TBMM İnsan Haklarını İnceleme Komisyonu bünyesinde oluşturulan alt komisyon, bir oğlu güvenlik güçlerince öldürülen, bir oğlu dağda bulunan Mehmet Karakaya’yı dinlerken, Terörist babası da masum(!) isteklerde bulundu. Yalanlama şansı yok tabi ki bunun. Teröristlere gerilla diyen baba, öldürülen teröristlerin de şehit olduğunu vurguluyor ve terörist ailelerine de şehit ailelerine ödendiği gibi tazminat ödenmesini istiyordu. Be utanmaz, be vatan haini, be aş yediği kaba pisleyen nankör!… Peki, kimin şehidi bunlar, kime karşı hangi vatan savunmasında şehit olmuşlar.
Komisyondaki adı malum parti vekili Kürkçü tarafından da desteklenen ve İmam Hüseyin’in torunu olduğunu iddia ederek, Peygamber torununun da adını kirletmeye çalışan terörist babası, Kerbelâ ile Gabar’ı aynı kefeye koyup bir oğlunun dağda olduğunu belirtirken, dağdan inmesini ister misiniz sorusuna da ‘‘hayır’’ diyordu.
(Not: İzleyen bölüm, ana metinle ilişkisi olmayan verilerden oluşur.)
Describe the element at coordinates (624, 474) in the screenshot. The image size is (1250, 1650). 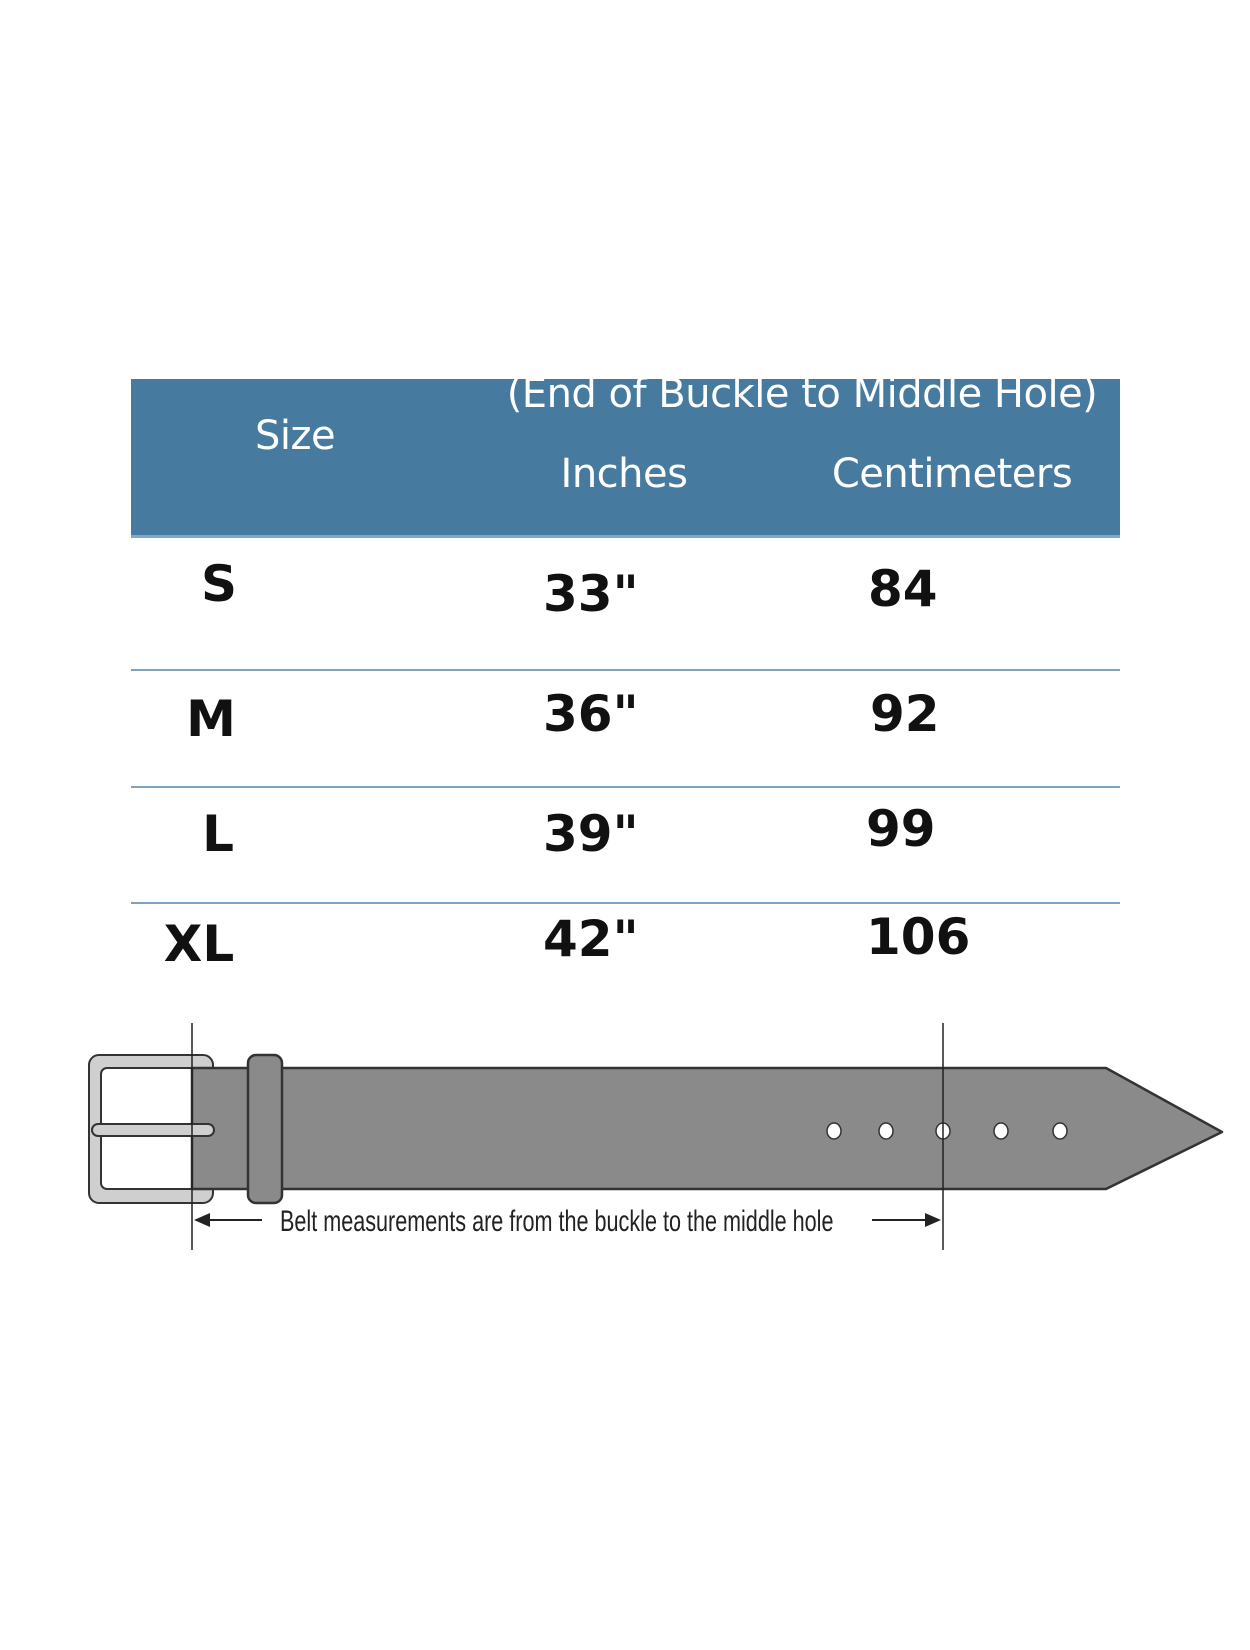
I see `inches-header: Inches` at that location.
Seyit olduğunu iddia eden baba Arap olmakla Kürt olmayı birbirine karıştıracak ve soyun babadan geldiğini bilmeyecek kadar cahil ama komisyon üyelerine demokrasi dersi verecek kadar, terör tarifi yapacak kadar bilgiçlik taslıyordu.
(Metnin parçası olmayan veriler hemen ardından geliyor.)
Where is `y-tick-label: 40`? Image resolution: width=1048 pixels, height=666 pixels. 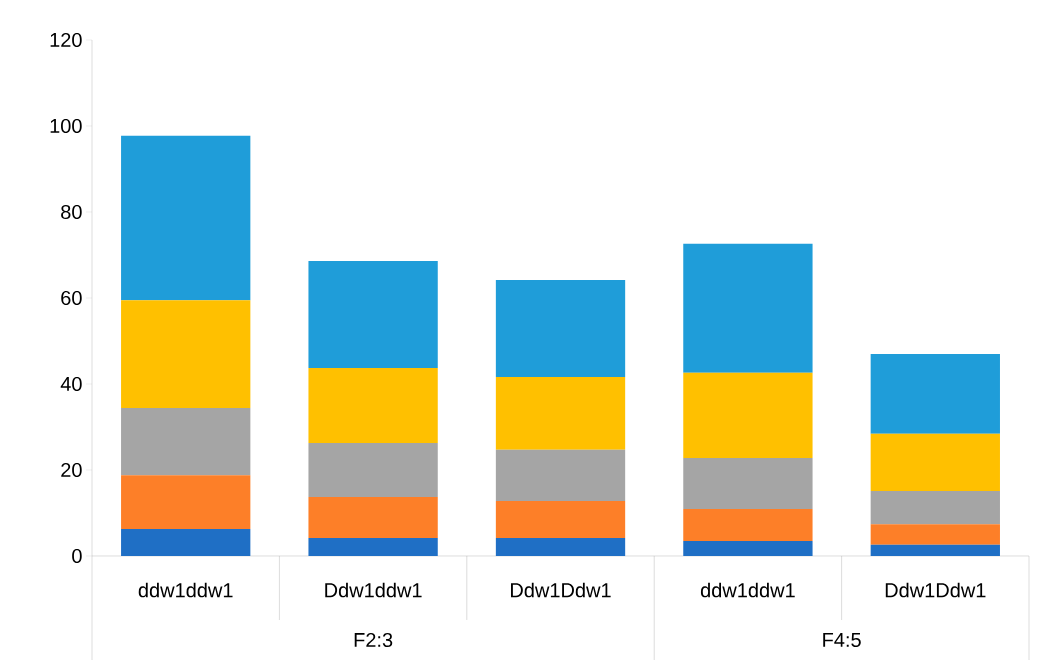
y-tick-label: 40 is located at coordinates (71, 384).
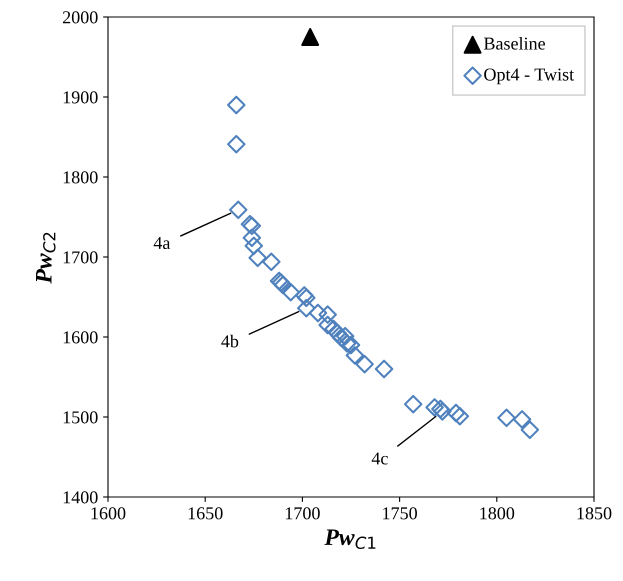 The width and height of the screenshot is (623, 581). What do you see at coordinates (595, 514) in the screenshot?
I see `x-tick-label: 1850` at bounding box center [595, 514].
Aynı cepheden masum(!) istekler gelmeye devam ediyor: Diyarbakır Büyükşehir Belediye Başkanı Osman Baydemir, Güneydoğu Anadolu Bölgesi Belediyeler Birliği, yeni anayasa önerilerini Meclis’e gönderdi. Meclis Anayasa Uzlaşma Komisyonu'na gönderilen görüş ve önerilere bakınız, ne kadar da masum(!) görünüyorlar.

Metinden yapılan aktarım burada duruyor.